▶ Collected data
------------------------

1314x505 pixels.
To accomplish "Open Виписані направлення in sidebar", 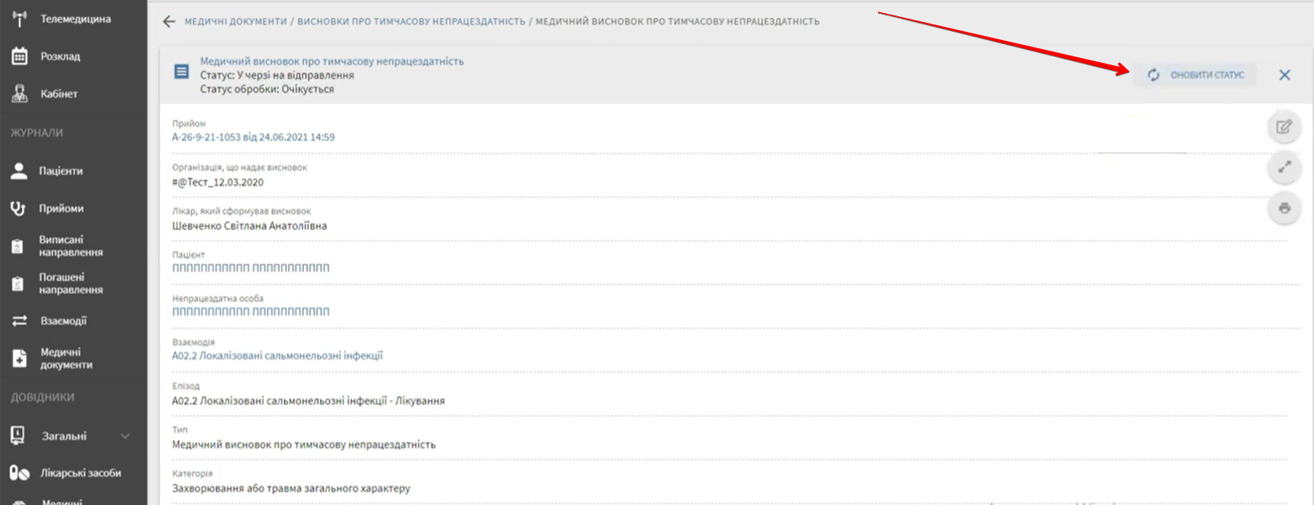I will pyautogui.click(x=70, y=246).
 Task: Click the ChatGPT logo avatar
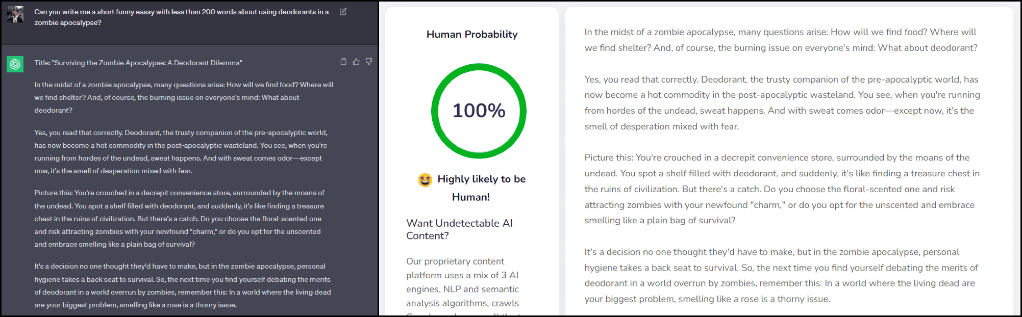(x=15, y=64)
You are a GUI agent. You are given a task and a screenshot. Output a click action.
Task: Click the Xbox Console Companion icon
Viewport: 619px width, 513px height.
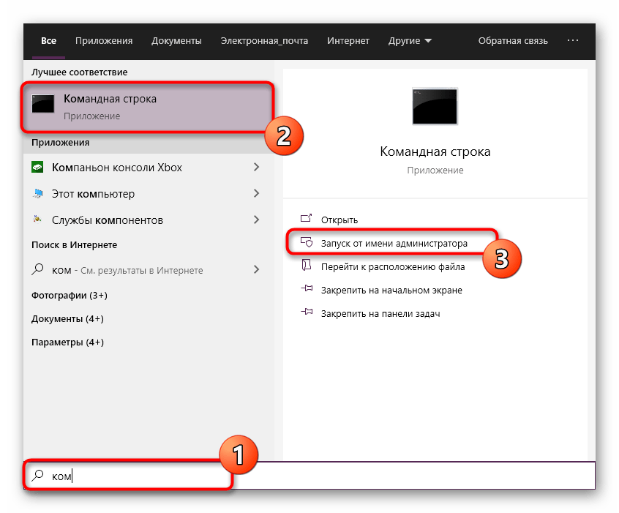[x=37, y=168]
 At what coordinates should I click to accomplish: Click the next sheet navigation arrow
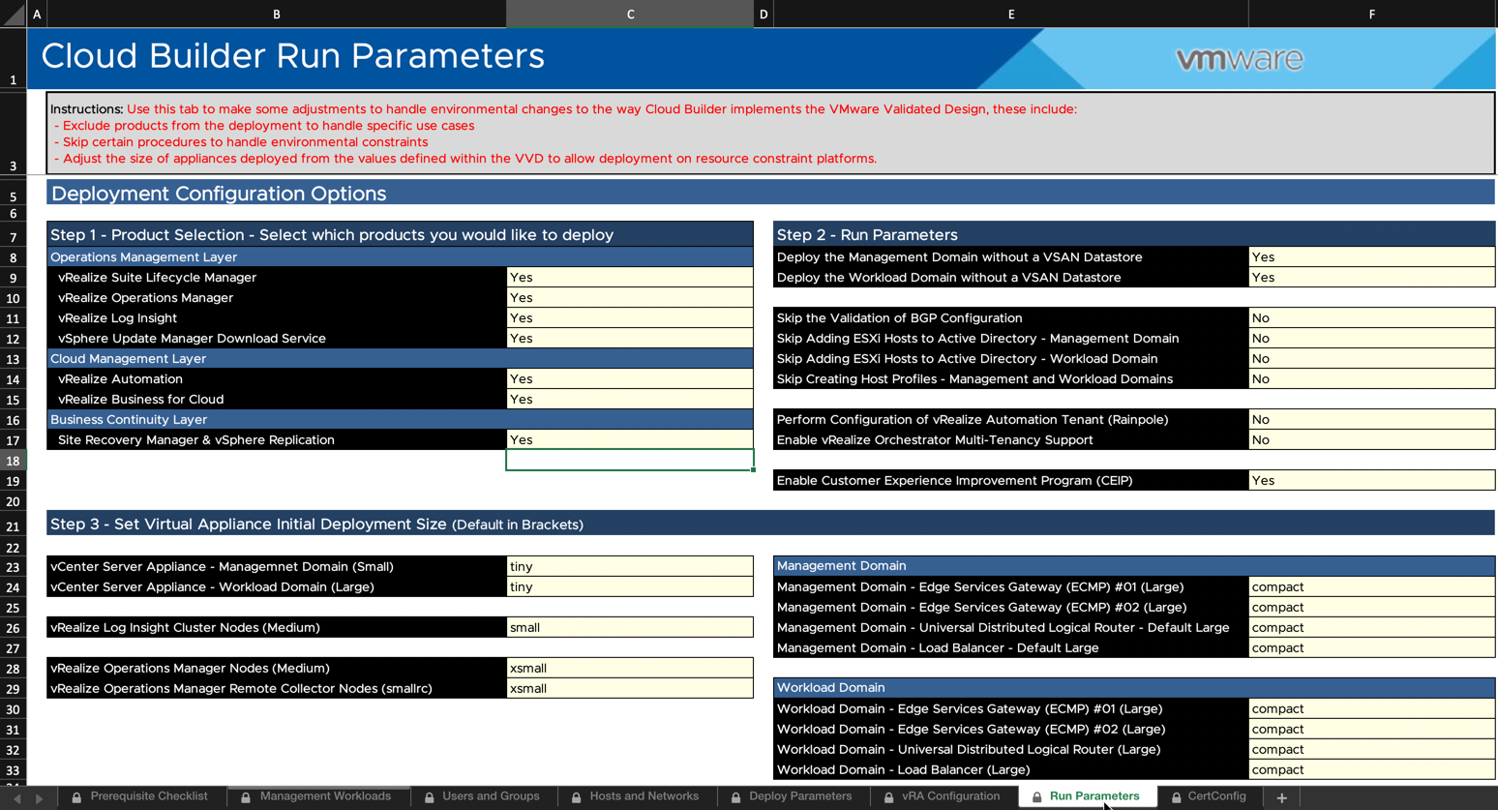[39, 798]
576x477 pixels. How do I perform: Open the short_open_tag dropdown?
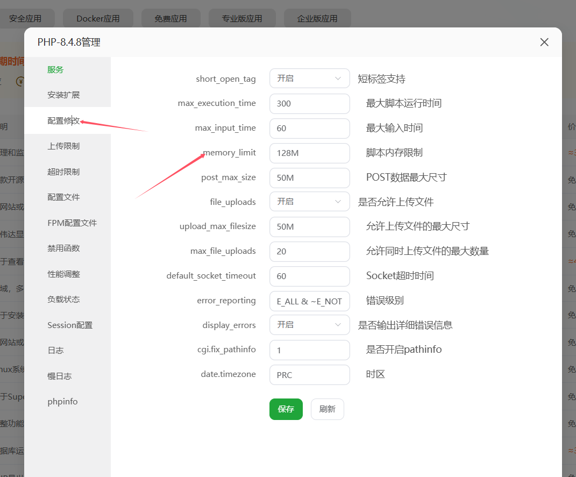click(x=309, y=79)
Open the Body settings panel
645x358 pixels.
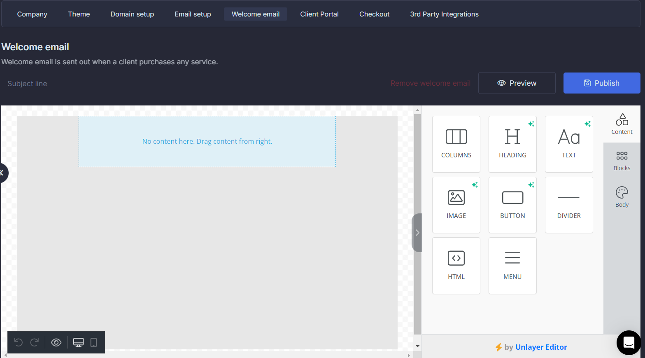pyautogui.click(x=622, y=197)
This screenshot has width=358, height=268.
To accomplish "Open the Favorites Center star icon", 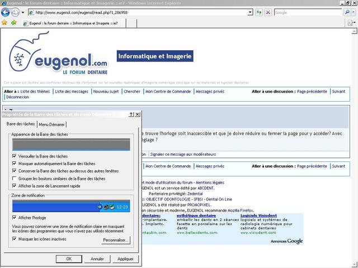I will click(x=4, y=22).
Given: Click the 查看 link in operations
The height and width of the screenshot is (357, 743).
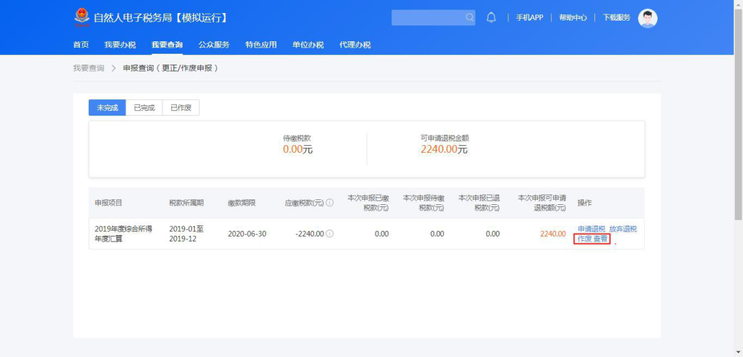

------------------------

▶ Work instructions
Your copy should hold only the lines above from the one containing "Task: Click the Xbox Console Companion icon" through the one containing "This screenshot has width=358, height=268.", exactly as written and free of pictures.

▶ Answer to this problem
Task: Click the Xbox Console Companion icon
Viewport: 619px width, 513px height.
[x=37, y=168]
 At what coordinates should I click to accomplish: Click the next sheet navigation arrow
[39, 798]
576x477 pixels. How do I perform: Open the short_open_tag dropdown?
click(x=309, y=79)
Open the Body settings panel
645x358 pixels.
pyautogui.click(x=622, y=197)
This screenshot has width=358, height=268.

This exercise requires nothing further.